- [Task details]:
Return every entry below exactly as written, minus the pictures.

- [Available data]:
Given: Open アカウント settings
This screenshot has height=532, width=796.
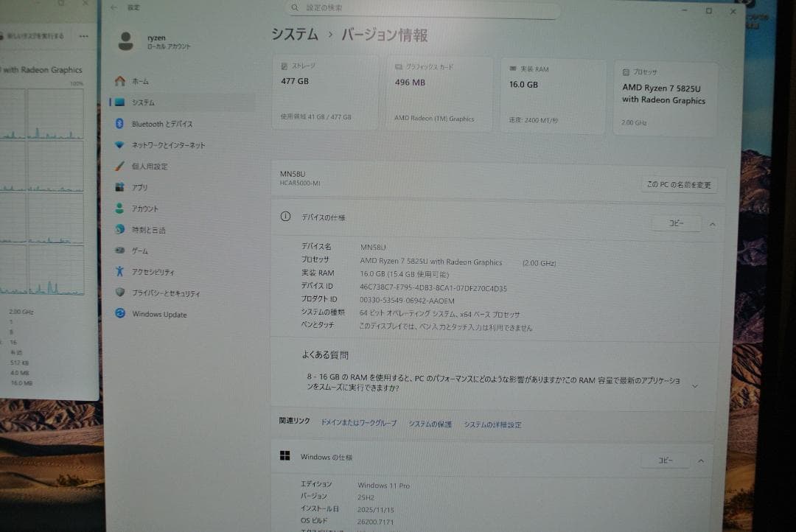Looking at the screenshot, I should click(x=148, y=208).
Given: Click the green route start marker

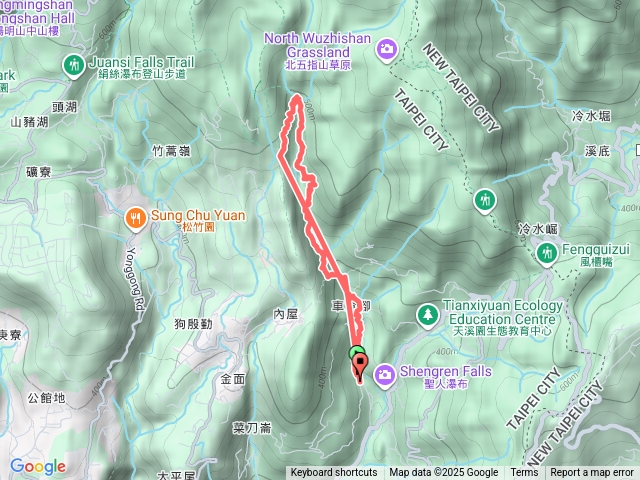Looking at the screenshot, I should [356, 351].
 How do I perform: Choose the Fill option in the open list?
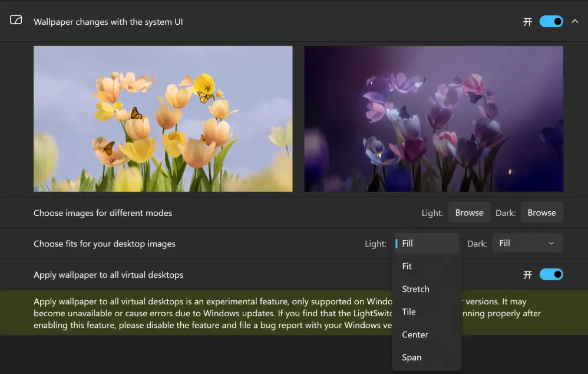[x=427, y=244]
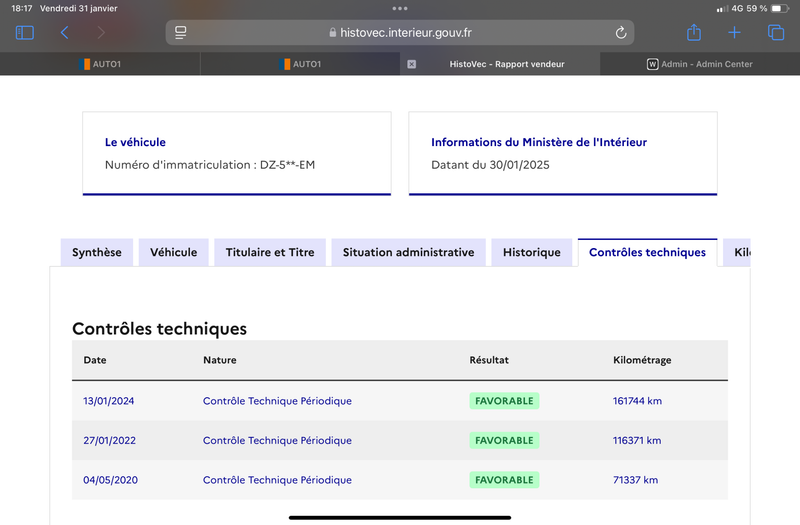The image size is (800, 525).
Task: Open the Véhicule tab
Action: 173,253
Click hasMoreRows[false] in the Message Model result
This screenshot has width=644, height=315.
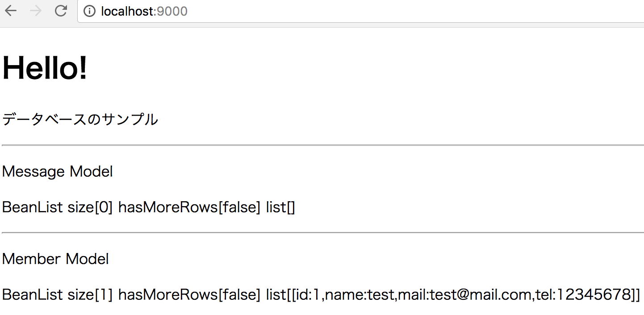pyautogui.click(x=189, y=207)
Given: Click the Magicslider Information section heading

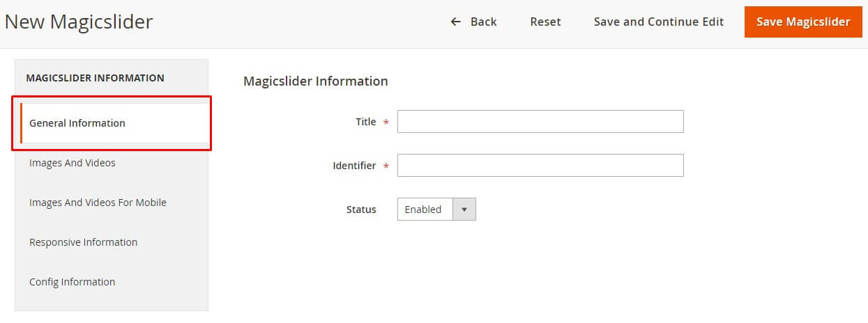Looking at the screenshot, I should click(x=315, y=81).
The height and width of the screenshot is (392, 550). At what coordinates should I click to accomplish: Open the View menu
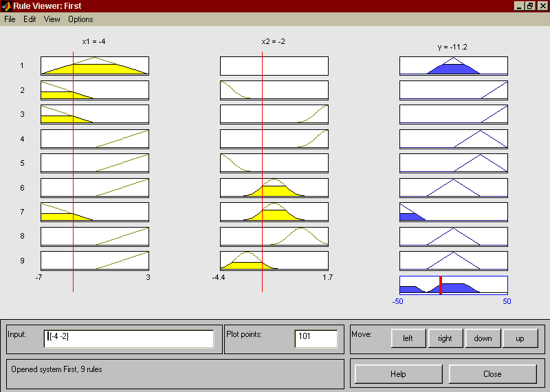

- [Answer to this exercise]:
Given: Open アカウント settings
This screenshot has height=532, width=796.
Looking at the screenshot, I should click(x=148, y=208).
Given: Click the green route start marker

Looking at the screenshot, I should [356, 351].
 How do I perform: Choose the Fill option in the open list?
[x=427, y=244]
The image size is (800, 525).
Task: Open the Véhicule tab
Action: 173,253
Click hasMoreRows[false] in the Message Model result
This screenshot has width=644, height=315.
pyautogui.click(x=189, y=207)
Given: Click the Magicslider Information section heading

Looking at the screenshot, I should click(x=315, y=81).
The height and width of the screenshot is (392, 550). At what coordinates should I click to accomplish: Open the View menu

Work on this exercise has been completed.